*Exercise passage*.
Questions About Communicating for Leadership (Best Practices, Problem-Solving, Motivating Others, Change / Innovation)

How would you describe yourself as a leader? I asked Mary to describe herself as a leader and she denoted visible, approachable, available, supportive, a team player, and not dictating.

Will you please tell me about a story about a challenge you faced as a leader? How did you solve it? How did it change you? The challenge Mary commented on was with regard to the SOFT system implementation within DLMP and needing a physician partner to help communicate the message surrounding the changes, etc. There was a lot of change management and education involved, and the vastness of the project overall was taxing.

Could you tell me a story about a time you need to deal with a difficult person or have a difficult conversation? When first becoming an OA within DLMP, Mary had to deal with a number of personnel issues, including terminations. This was very challenging but necessary to move the team forward.

Will you please tell me a story about a time you needed to communicate to get a group of people to change? Again, Mary talked about the SOFT implementation within DLMP.

Questions Seeking Advice for You (Background, Skills, Resume, Job Search and Interviewing)

*Exercise prompt*. Reproduce the interview notes on communicating for leadership word for word, from the opening heading through the final one.

Dataset entries
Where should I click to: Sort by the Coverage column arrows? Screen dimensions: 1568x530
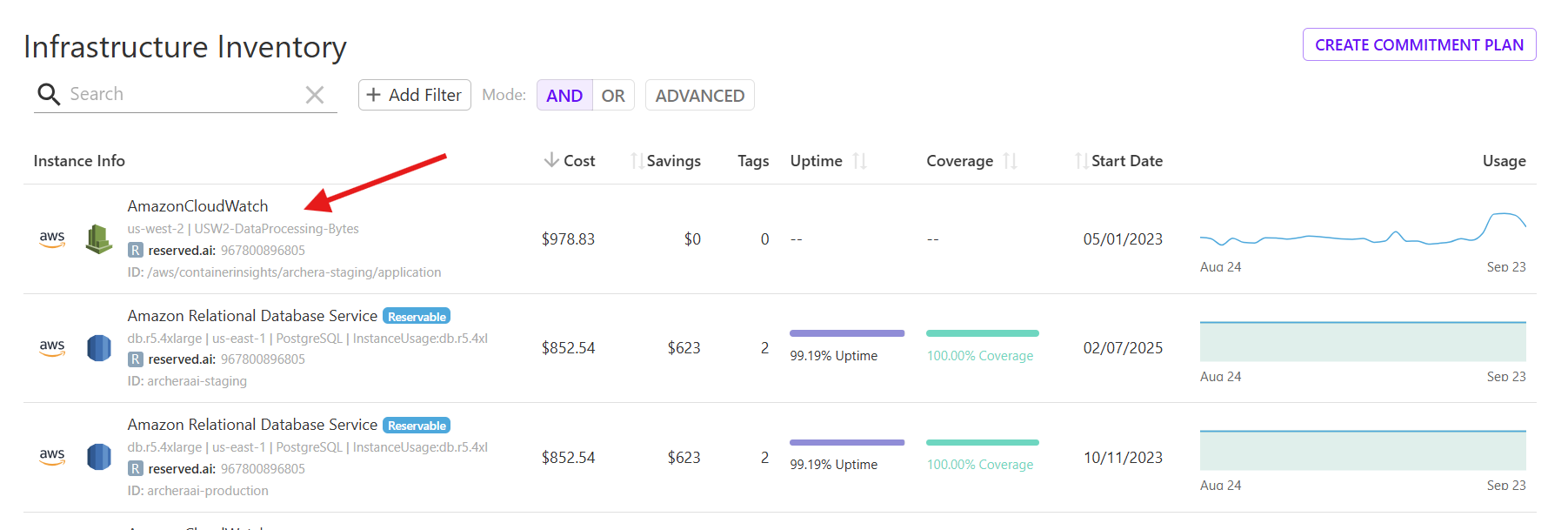coord(1010,161)
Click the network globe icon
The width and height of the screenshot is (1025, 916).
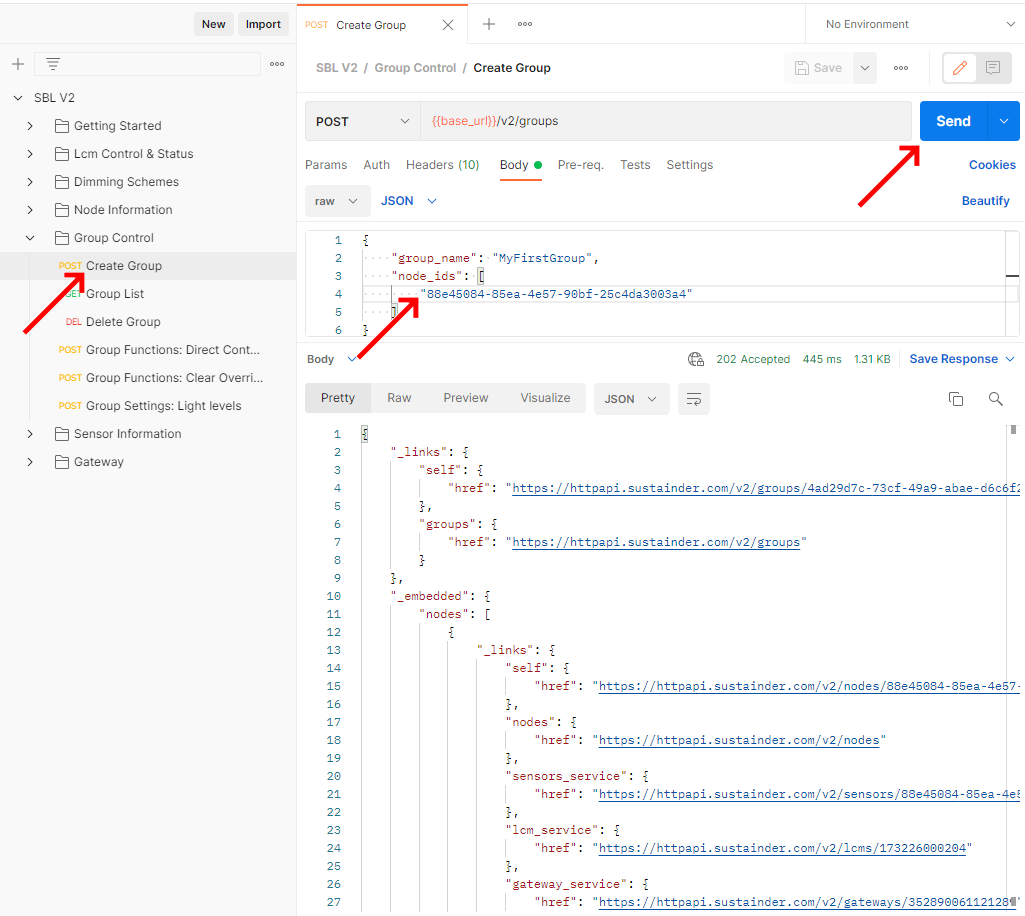coord(696,359)
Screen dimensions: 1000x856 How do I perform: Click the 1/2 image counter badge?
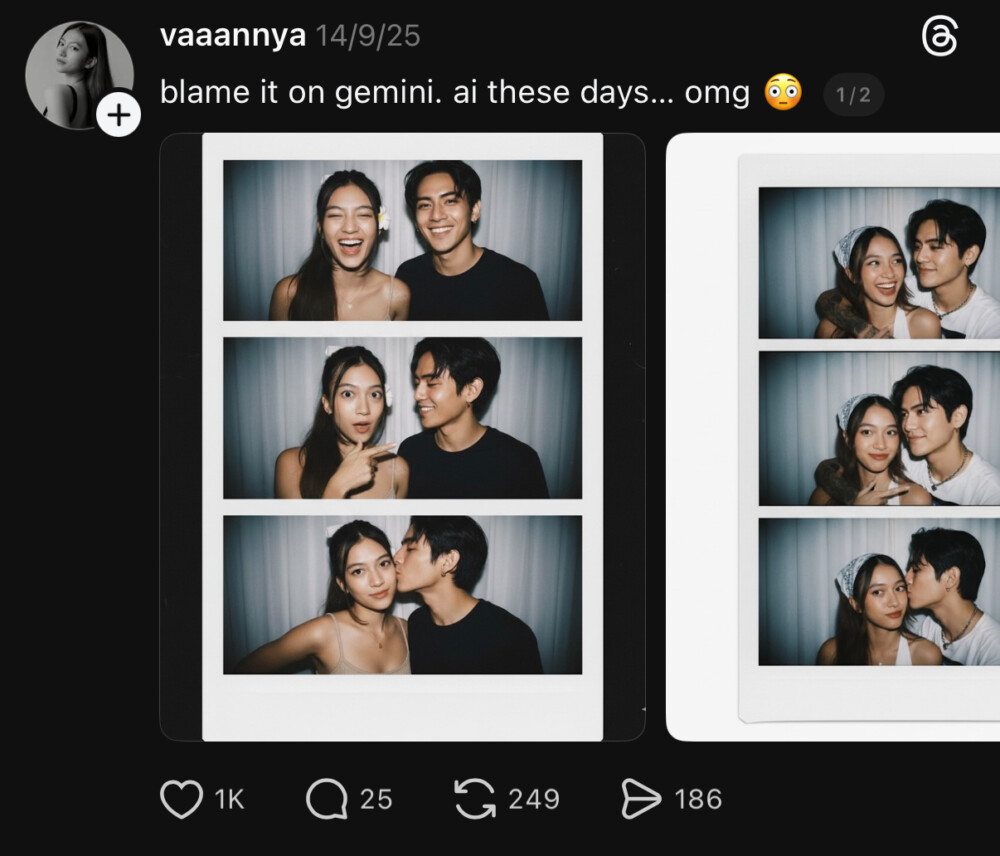coord(853,95)
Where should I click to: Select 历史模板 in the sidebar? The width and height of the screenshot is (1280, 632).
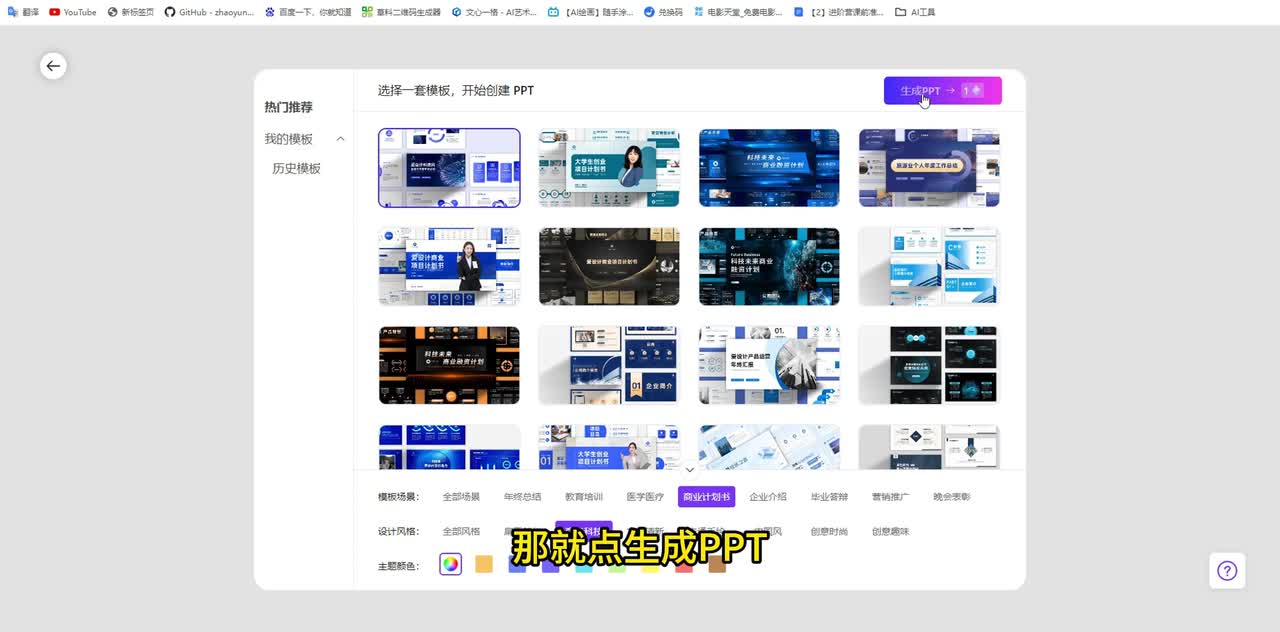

*Solution for this exercise*.
Questions About Communicating for Leadership (Best Practices, Problem-Solving, Motivating Others, Change / Innovation)

How would you describe yourself as a leader? I asked Mary to describe herself as a leader and she denoted visible, approachable, available, supportive, a team player, and not dictating.

Will you please tell me about a story about a challenge you faced as a leader? How did you solve it? How did it change you? The challenge Mary commented on was with regard to the SOFT system implementation within DLMP and needing a physician partner to help communicate the message surrounding the changes, etc. There was a lot of change management and education involved, and the vastness of the project overall was taxing.

Could you tell me a story about a time you need to deal with a difficult person or have a difficult conversation? When first becoming an OA within DLMP, Mary had to deal with a number of personnel issues, including terminations. This was very challenging but necessary to move the team forward.

Will you please tell me a story about a time you needed to communicate to get a group of people to change? Again, Mary talked about the SOFT implementation within DLMP.

Questions Seeking Advice for You (Background, Skills, Resume, Job Search and Interviewing)